== AVAILABLE DATA ==

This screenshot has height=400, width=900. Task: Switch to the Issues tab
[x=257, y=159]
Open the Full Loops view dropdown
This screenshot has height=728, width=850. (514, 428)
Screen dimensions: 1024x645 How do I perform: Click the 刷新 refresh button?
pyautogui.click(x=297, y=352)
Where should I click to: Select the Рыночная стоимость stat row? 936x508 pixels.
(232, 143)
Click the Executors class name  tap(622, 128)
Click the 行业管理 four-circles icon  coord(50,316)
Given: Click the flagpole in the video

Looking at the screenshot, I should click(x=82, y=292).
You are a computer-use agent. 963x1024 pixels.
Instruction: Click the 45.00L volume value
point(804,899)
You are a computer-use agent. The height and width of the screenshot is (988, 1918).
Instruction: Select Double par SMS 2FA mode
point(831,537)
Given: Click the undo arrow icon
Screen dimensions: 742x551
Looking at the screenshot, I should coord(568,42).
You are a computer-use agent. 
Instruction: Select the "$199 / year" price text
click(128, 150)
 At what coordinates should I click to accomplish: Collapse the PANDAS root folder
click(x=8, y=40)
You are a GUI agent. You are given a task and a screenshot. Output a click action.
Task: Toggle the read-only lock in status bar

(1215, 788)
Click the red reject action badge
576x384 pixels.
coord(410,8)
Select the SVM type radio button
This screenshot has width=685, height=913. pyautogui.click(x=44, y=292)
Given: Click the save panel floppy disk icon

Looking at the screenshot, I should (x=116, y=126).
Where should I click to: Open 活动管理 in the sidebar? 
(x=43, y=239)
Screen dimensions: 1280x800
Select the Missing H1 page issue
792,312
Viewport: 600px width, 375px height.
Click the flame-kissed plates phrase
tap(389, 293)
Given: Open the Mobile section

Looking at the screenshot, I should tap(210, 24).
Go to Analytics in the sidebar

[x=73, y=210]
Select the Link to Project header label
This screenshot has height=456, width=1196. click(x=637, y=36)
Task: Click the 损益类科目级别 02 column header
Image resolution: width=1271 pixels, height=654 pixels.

===

◆ EXERCISE DETAILS ◆
Scan the data above for the word "action", then copy every line that holds it.

◆ OUTPUT BELOW ◆
You are a GUI agent. You are given a task and a screenshot. Output a click action.
Click the red reject action badge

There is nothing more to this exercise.